What the task requires —
In the entries, find all lines that hold the word "screenshot" and copy them.

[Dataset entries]
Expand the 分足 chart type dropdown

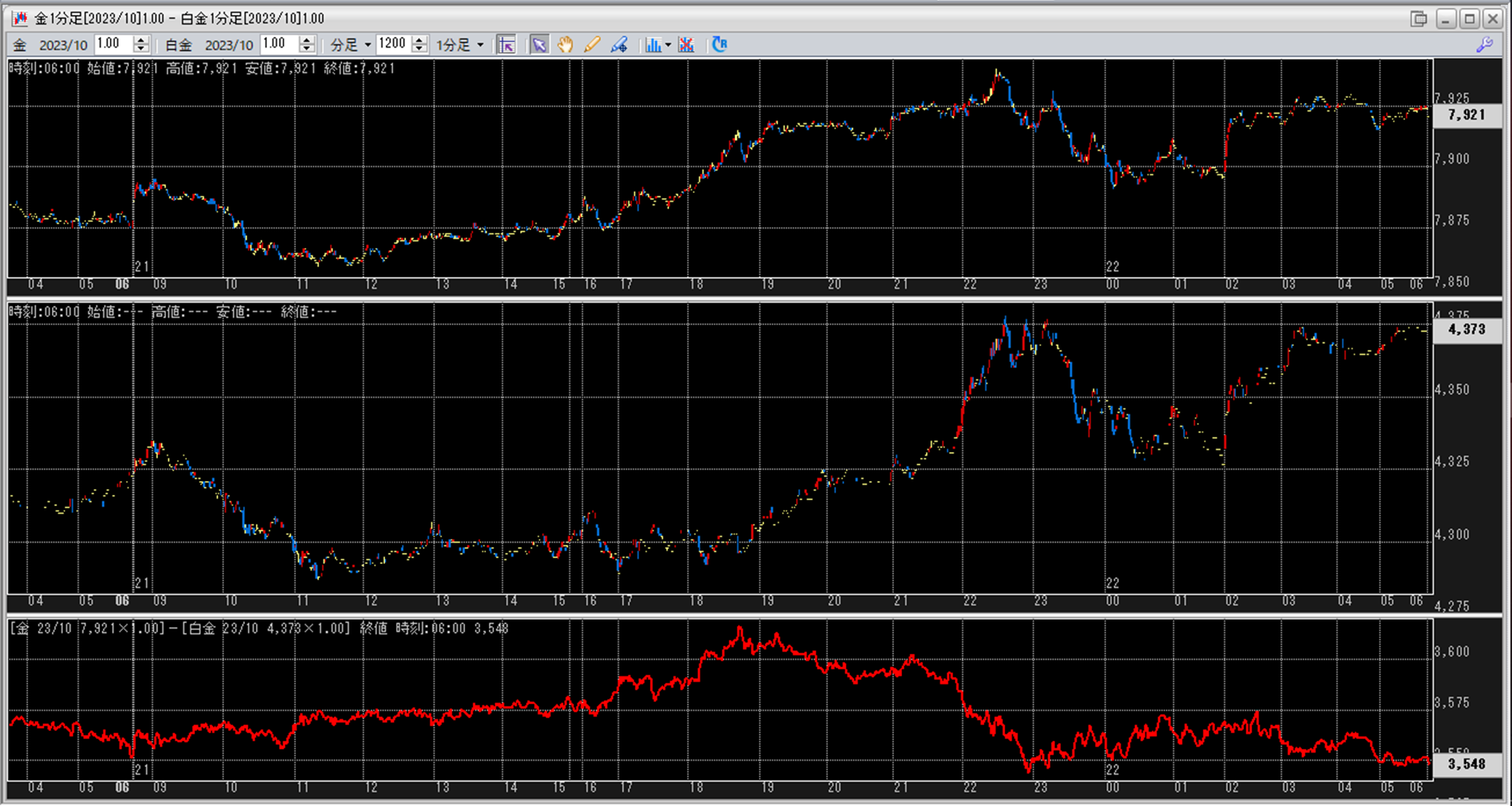click(x=368, y=45)
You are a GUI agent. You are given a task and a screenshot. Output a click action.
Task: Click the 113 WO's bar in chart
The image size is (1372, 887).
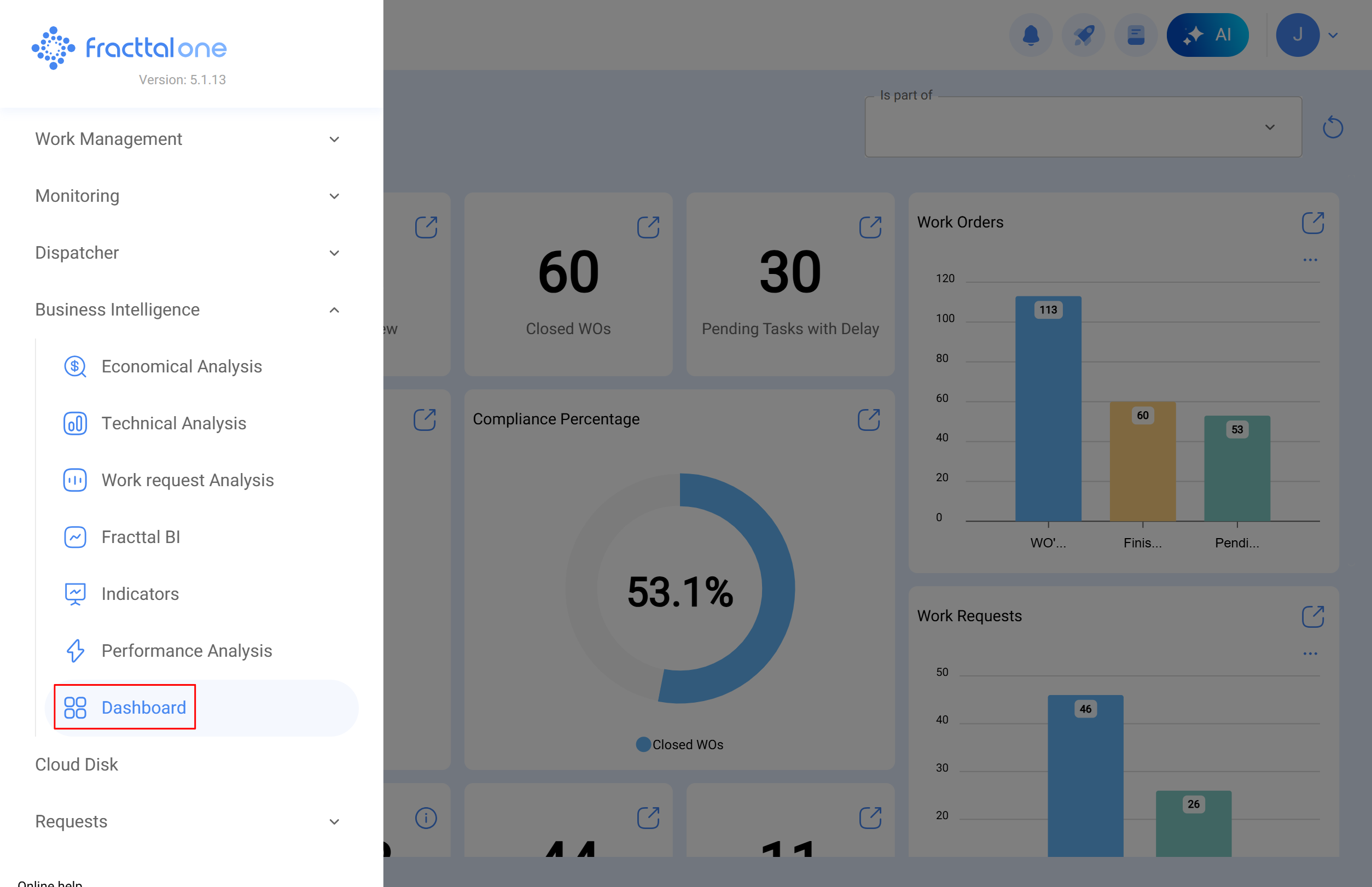1048,409
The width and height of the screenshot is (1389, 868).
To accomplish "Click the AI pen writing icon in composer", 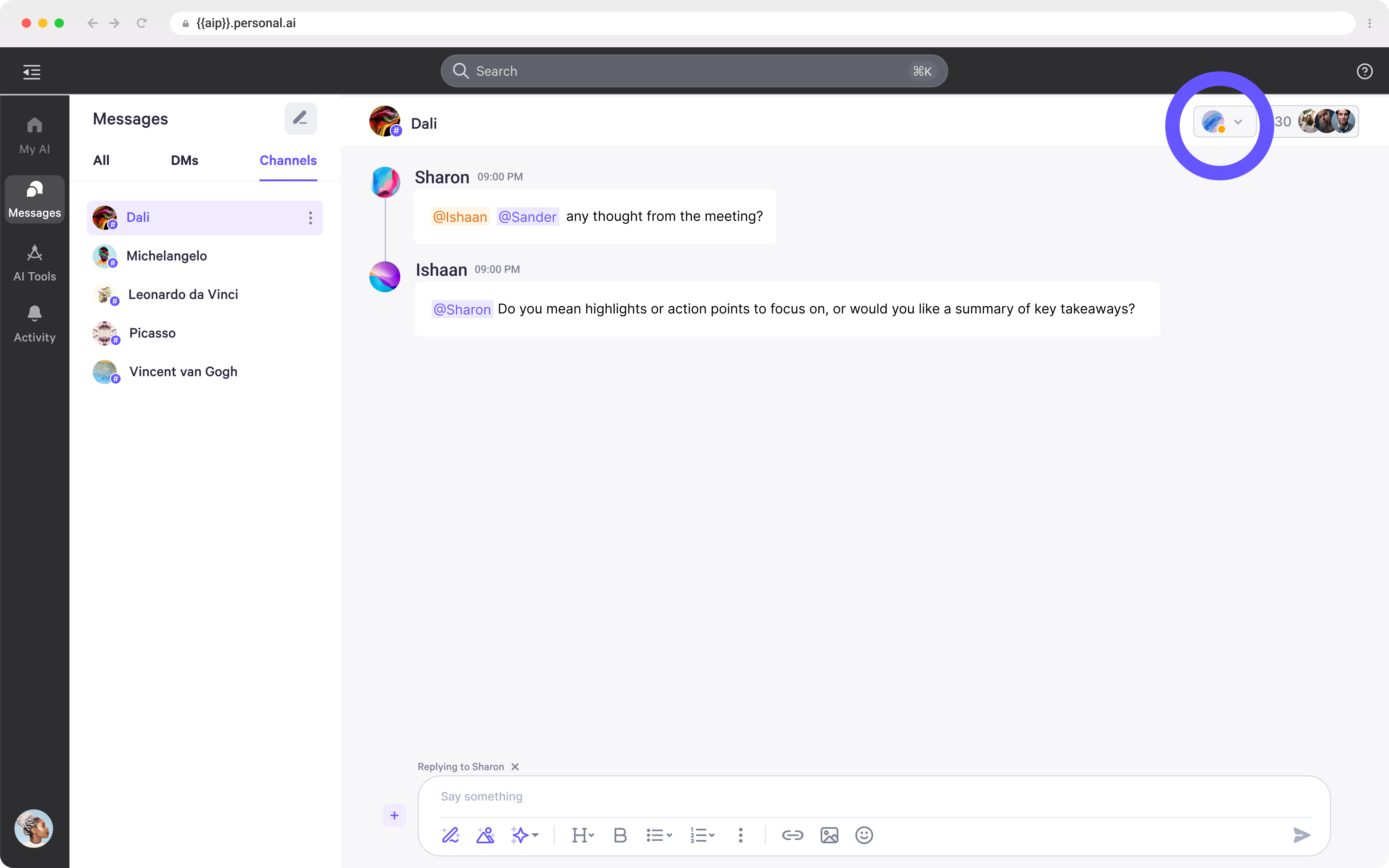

Written solution —
You are a GUI agent. You are given a task and a screenshot. Output a click action.
The width and height of the screenshot is (1389, 868).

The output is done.